===== The data

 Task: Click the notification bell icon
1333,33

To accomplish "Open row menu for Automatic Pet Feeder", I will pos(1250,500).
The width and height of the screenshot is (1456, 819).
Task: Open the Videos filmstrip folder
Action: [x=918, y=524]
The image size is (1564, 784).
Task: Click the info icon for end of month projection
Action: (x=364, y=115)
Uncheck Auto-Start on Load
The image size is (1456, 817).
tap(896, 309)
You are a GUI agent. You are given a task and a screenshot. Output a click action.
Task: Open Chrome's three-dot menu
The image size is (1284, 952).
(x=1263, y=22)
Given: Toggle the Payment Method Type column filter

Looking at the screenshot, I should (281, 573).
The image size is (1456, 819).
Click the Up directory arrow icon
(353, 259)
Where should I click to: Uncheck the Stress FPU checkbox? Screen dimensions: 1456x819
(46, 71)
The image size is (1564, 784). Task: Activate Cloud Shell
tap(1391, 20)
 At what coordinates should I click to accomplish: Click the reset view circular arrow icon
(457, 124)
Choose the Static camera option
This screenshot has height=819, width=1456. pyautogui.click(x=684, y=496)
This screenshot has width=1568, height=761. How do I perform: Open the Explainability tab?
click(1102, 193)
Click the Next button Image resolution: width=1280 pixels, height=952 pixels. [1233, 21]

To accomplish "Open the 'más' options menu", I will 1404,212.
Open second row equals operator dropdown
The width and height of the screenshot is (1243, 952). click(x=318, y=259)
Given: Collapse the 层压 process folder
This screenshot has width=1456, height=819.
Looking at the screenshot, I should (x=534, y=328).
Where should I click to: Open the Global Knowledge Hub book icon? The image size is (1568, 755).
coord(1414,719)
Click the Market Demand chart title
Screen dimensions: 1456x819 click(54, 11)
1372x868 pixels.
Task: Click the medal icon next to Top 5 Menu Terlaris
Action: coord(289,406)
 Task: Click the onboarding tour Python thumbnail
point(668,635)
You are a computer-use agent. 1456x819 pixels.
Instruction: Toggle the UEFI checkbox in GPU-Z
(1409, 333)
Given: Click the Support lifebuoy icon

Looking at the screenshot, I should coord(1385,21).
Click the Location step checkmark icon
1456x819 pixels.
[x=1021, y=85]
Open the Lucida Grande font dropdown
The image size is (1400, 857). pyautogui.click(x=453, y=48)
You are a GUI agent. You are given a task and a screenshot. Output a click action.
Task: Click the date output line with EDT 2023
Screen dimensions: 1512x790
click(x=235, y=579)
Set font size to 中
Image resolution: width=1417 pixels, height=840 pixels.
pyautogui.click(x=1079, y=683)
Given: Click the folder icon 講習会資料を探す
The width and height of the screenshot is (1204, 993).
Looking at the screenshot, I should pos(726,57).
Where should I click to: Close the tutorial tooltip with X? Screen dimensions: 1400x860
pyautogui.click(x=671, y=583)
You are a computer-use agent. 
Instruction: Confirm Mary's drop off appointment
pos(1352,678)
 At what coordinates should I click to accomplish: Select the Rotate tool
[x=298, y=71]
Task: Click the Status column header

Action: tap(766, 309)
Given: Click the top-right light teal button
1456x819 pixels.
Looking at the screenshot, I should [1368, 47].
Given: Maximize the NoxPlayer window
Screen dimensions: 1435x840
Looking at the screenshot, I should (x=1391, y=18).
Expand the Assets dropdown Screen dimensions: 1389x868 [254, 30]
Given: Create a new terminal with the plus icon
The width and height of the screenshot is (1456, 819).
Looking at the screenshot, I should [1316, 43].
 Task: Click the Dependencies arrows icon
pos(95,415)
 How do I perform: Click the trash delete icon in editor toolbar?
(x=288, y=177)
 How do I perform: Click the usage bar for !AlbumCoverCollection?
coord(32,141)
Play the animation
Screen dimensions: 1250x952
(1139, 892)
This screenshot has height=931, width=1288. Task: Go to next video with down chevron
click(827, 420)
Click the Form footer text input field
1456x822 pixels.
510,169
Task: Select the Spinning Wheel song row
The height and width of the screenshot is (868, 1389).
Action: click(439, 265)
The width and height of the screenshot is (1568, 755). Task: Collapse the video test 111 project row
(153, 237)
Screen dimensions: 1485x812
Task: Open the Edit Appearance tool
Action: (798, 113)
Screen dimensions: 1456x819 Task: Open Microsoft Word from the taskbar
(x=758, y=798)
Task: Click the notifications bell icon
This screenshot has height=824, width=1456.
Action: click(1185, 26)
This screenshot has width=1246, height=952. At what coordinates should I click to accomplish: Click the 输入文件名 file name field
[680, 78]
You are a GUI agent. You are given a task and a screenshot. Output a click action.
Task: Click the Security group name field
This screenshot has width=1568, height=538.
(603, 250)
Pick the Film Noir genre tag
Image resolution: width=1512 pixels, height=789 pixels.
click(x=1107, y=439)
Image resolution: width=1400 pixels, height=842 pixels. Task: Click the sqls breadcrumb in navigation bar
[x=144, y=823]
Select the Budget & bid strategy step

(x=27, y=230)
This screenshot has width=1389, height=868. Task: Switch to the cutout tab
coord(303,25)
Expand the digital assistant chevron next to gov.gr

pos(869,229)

==========

Task to carry out
Beginning at the line above with "This screenshot has width=1246, height=952." and finishing at the line with "Task: Click the Security group name field", return each line exactly and return nothing else.

Written answer
This screenshot has width=1246, height=952. At what coordinates should I click to accomplish: Click the 输入文件名 file name field
[680, 78]
You are a GUI agent. You are given a task and a screenshot. Output a click action.
Task: Click the Security group name field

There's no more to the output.